Objective: We aimed to describe the impact of the COVID-19 pandemic on the implementation of an mHealth behavioral intervention for improving hydroxyurea adherence among patients with SCD.

Methods: The first 2 sites initiated enrollment 3 months prior to the start of the pandemic (November 2019 to March 2020). During implementation, site A clinics shut down for 2 months and site B clinics shut down for 9 months. We used the reach, effectiveness, adoption, implementation, and maintenance (RE-AIM) framework to evaluate the implementation and effectiveness of the intervention. mHealth implementation was assessed based on patients' daily app use. Adherence to hydroxyurea was calculated as the proportion of days covered (PDC) from prescription records over the first 12 and 24 weeks after implementation. A linear model examined the relationship between app usage and PDC change, adjusting for baseline PDC, lockdown duration, and site. We conducted semistructured interviews with patients, health care providers, administrators, and research staff to identify factors associated with mHealth implementation and effectiveness. We used a mixed methods approach to investigate the convergence of qualitative and quantitative findings.

Results: The percentage of patients accessing the app decreased after March 15, 2020 from 86% (n=55) to 70% (n=45). The overall mean PDC increase from baseline to week 12 was 4.5% (P=.32) and to week 24 was 1.5% (P=.70). The mean PDC change was greater at site A (12 weeks: 20.9%; P=.003; 24 weeks: 16.7%; P=.01) than site B (12 weeks: -8.2%; P=.14; 24 weeks: -10.3%; P=.02). After adjustment, PDC change was 13.8% greater in those with increased app use after March 15, 2020. Interview findings indicated that site B's closure during COVID-19 had a greater impact, but almost all patients reported that the InCharge Health app helped support more consistent medication use.

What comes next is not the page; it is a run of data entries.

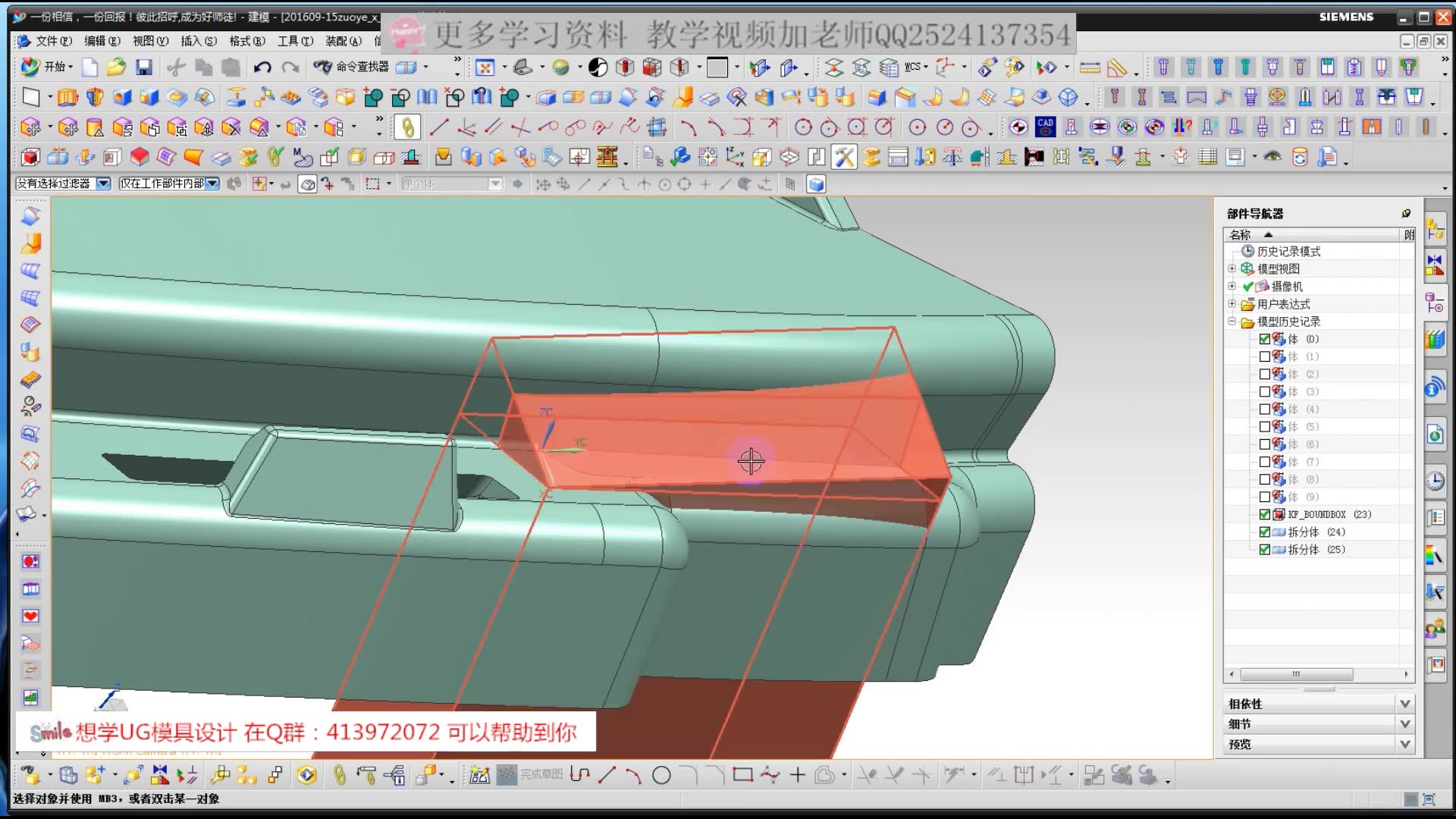The width and height of the screenshot is (1456, 819).
Task: Open the 文件(F) menu
Action: pos(53,41)
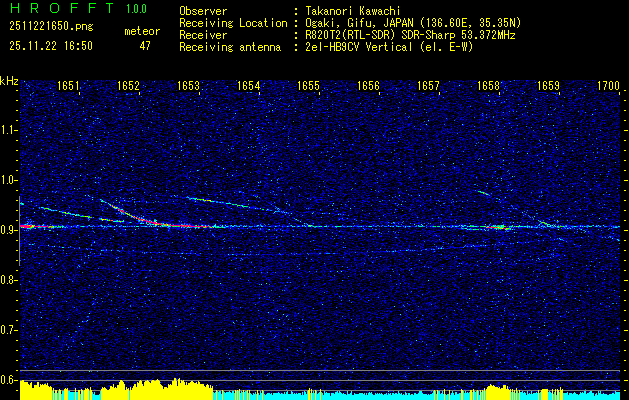Click the kHz axis unit label

tap(9, 81)
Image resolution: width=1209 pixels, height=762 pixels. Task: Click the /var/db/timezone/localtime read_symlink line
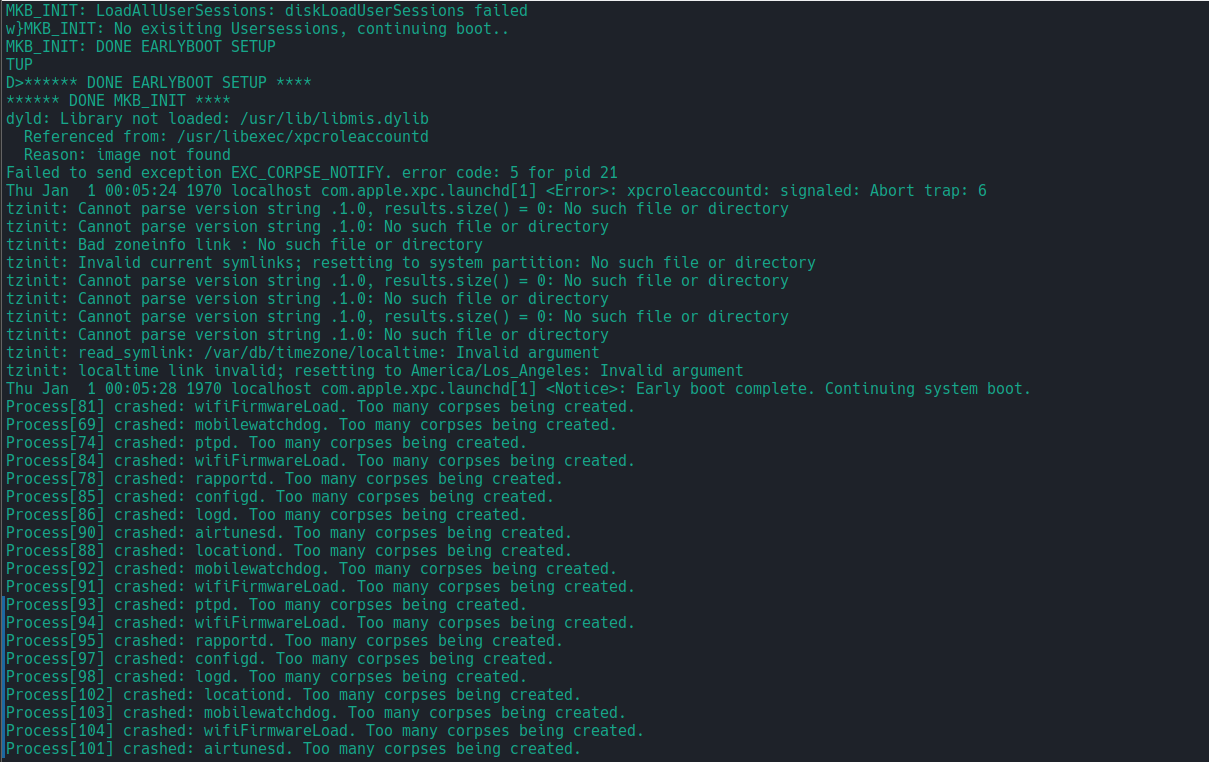point(302,353)
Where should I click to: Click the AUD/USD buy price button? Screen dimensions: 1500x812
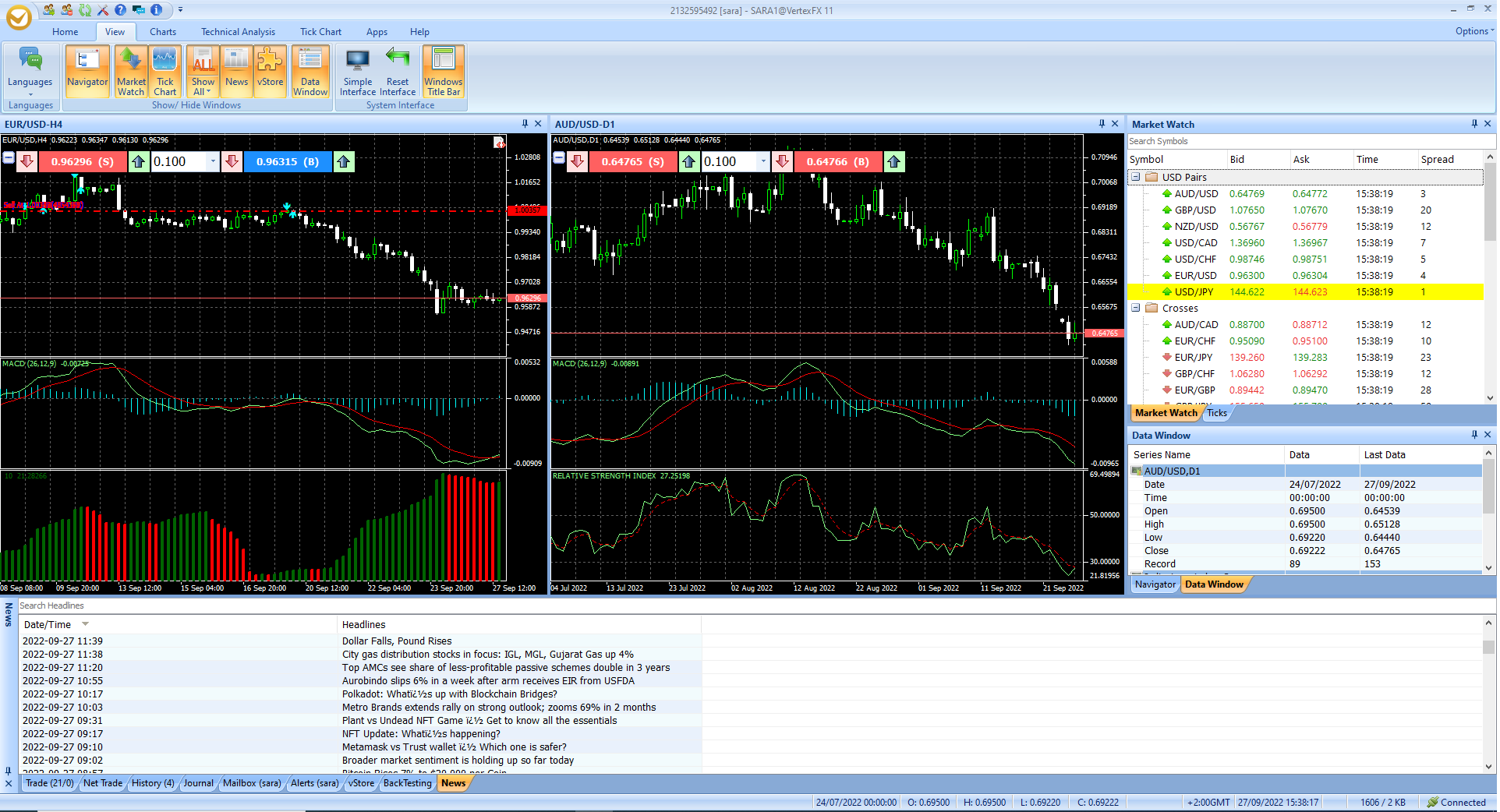pyautogui.click(x=837, y=161)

Conclusions: We found significant impacts of the early clinic lockdowns, which reduced implementation of the mHealth intervention and led to reduced patient adherence to hydroxyurea. However, disruptions were lower among participants who experienced shorter clinic lockdowns and were associated with higher hydroxyurea adherence. Investigation of added strategies to mitigate the effects of care interruptions during major emergencies (eg, patient coaching and health navigation) may "insulate" the implementation of interventions to increase medication adherence.

Trial registration: NCT04080167;

International registered report identifier (irrid): RR2-10.2196/16319.

Keywords: adherence; hydroxycarbamide; implementation science; self-efficacy; sickle cell anemia.